On the other hand, having no cash whatsoever means that you sometimes end up spending more money than you bargained for, since some small shops won't take Switch/Maestro. Paying by plastic at your favourite little Italian café for a cup of coffee is clearly ridiculous, so what happens is that you end up having the coffee but then having to augment the bill with a bottle of olive oil, an iTunes token and a panettone cake. By the time you leave, you have actually shelled out about £22, only because you wanted a cup of coffee, which is clearly ridiculous.
Is it better to keep, or to chuck? A tidy house equals a tidy mind, and thus (hopefully) a tidy set of accounts, but if you have thrown everything you have ever worn away, you will be left with no clothes whatsoever, meaning an urgent credit-card-exercising trip to H&M. Alternatively, is it better to buy "classics" from Issey Miyake, which theoretically never date and can be worn year after year? Five years ago, I invested in a £400 coat from Issey M. It's fabulous – but a) it must only be cleaned with a £40 dry-cleaning experience, and b) it has become a bit boring to wear. Would I have been better off buying a one-winter wonder from Matalan or Tesco and then junking it? Children's wardrobes are equally problematic. Once your child learns to speak, you will find it has clear likes and dislikes. Must I force them into £50 Boden dresses, which they do not like, but which seem to last longer than nuclear waste and whose hand-me-down potential is like The Neverending Story?
Childcare is next. Our deal with the nanny is that I pay her an awful lot of money up front but get one night's free babysitting (during the week) thrown in. But I don't always want to go out in the week, every week. Must I use this babysitting every week? After all, if I don't take advantage of it, I'm wasting a good £30. And so there are times when Mr Millard and I have found ourselves watching a rather dull play at a theatre, at a ticket cost of £30 (or more), purely because we have already paid for the luxury of a babysitter. Is this mad?
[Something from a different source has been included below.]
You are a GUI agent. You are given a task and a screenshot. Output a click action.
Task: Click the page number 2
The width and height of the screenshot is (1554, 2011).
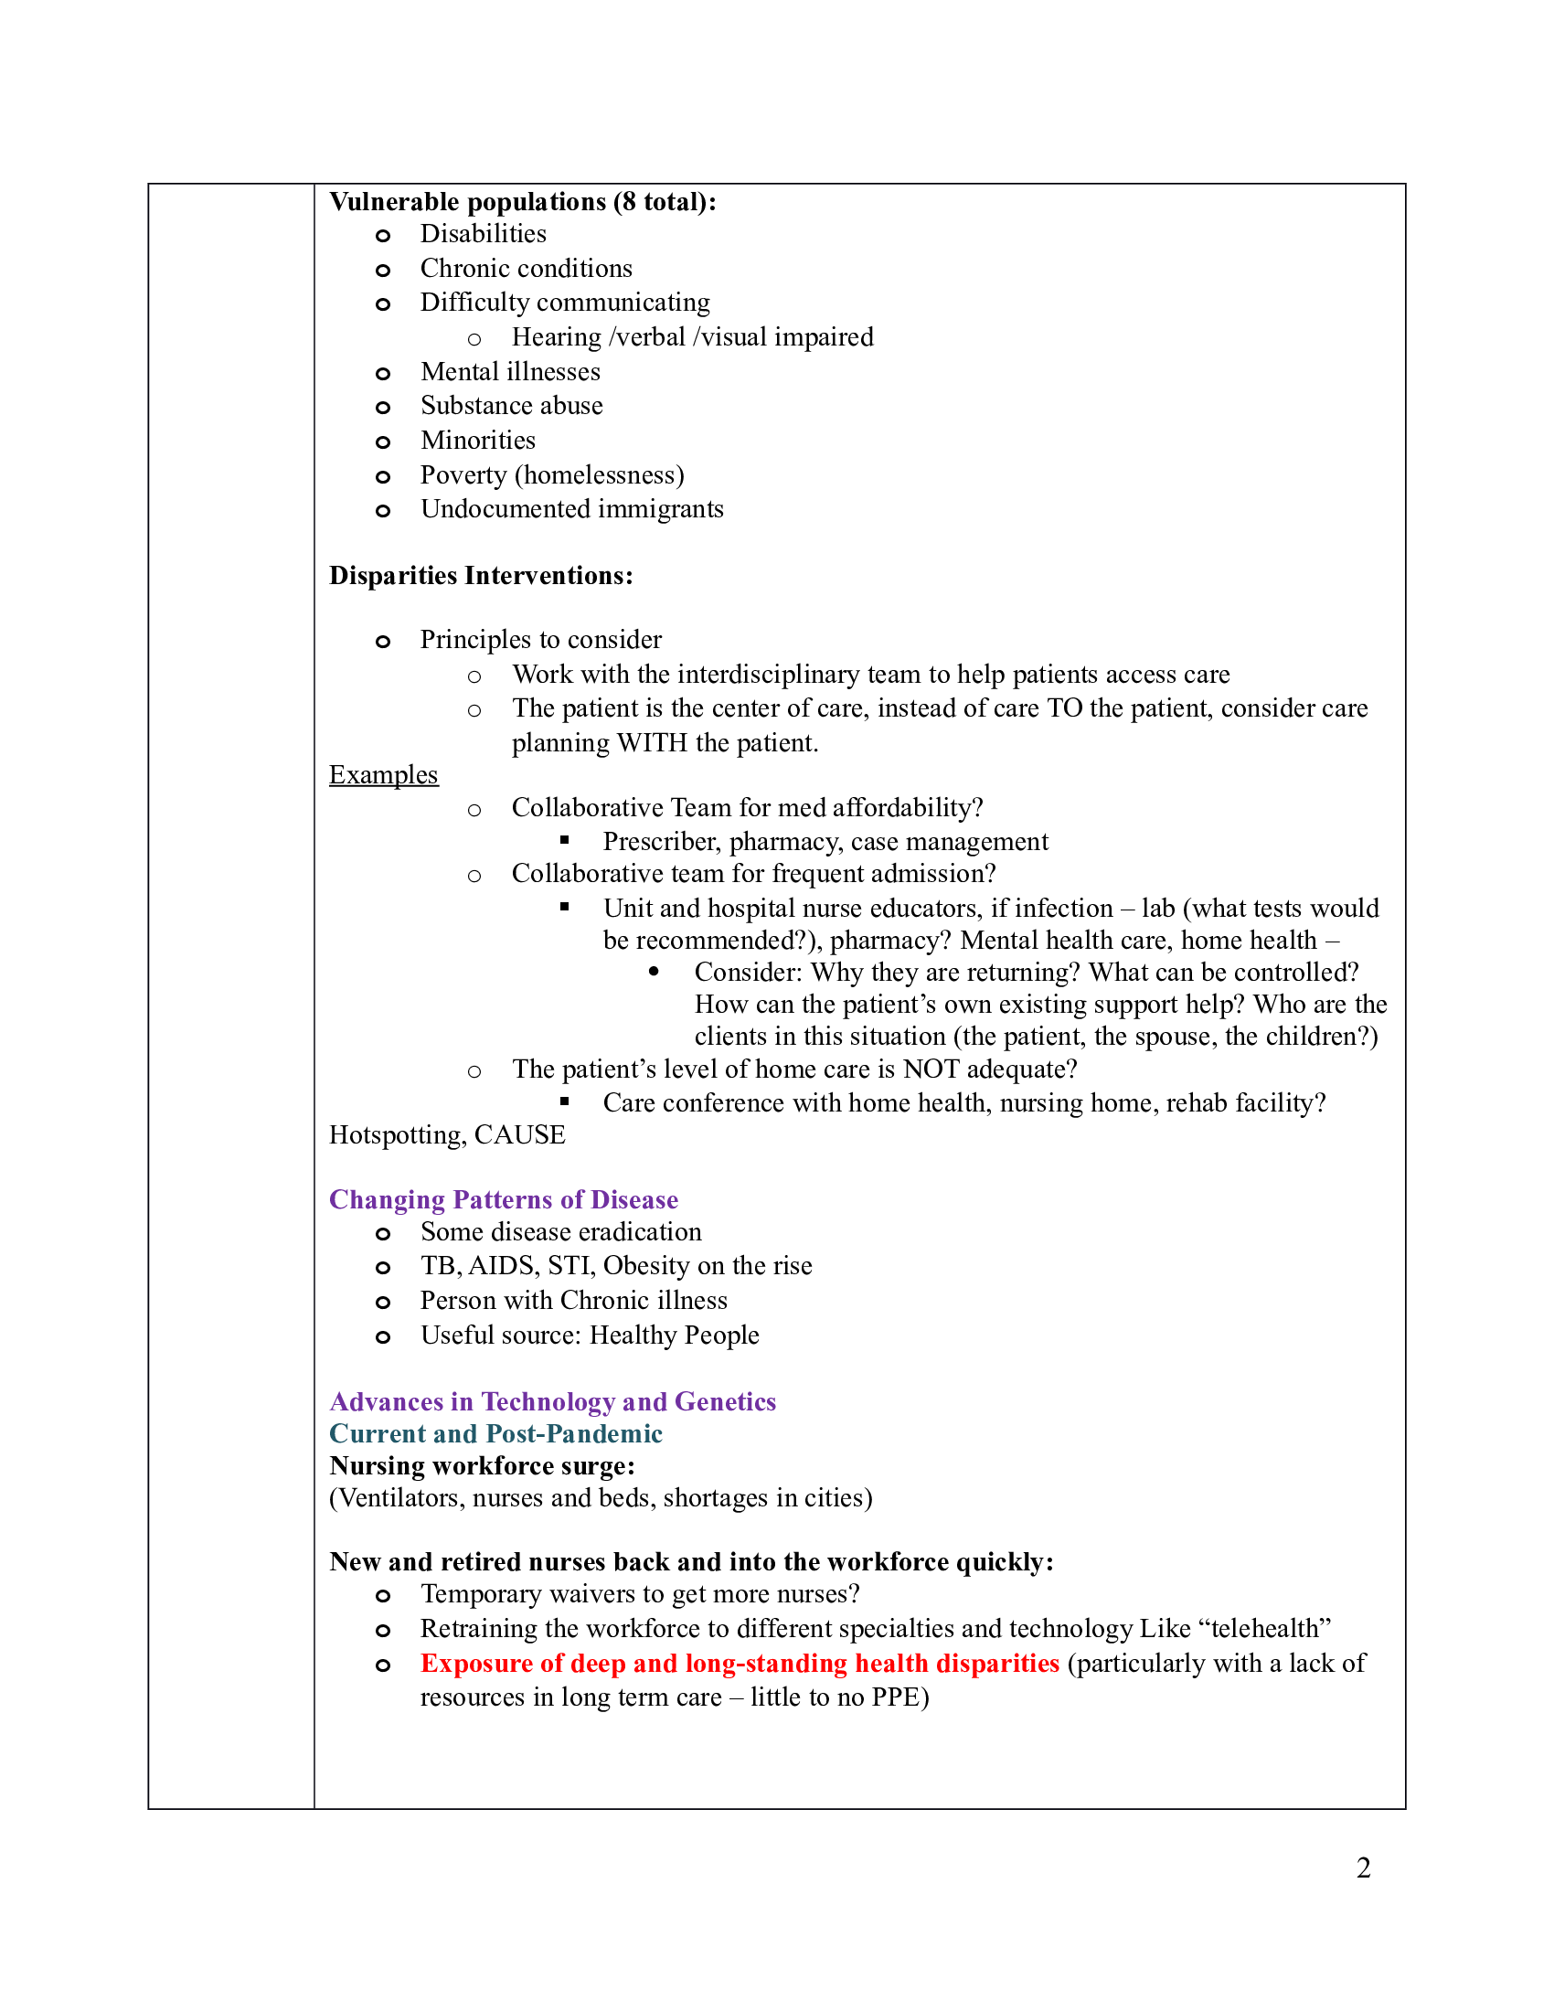click(x=1363, y=1867)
When we can't be bothered to catch the Tube home and blow a further £15 on a taxi, I rather fear it must be.
The same goes for pre-paid zoo tickets, half-price children's tickets to the cinema and "bargain" vouchers for children's novels from World Book Day. Yes, they all involve a reduction in cost, but it's a reduction that only comes after you have shelled out.
This is how I still manage to spend money when ostentatiously demonstrating that I am saving it. After all, if I'm only kidding myself that my thrifty actions are saving me money, then someone somewhere has been jolly clever with the marketing of all this.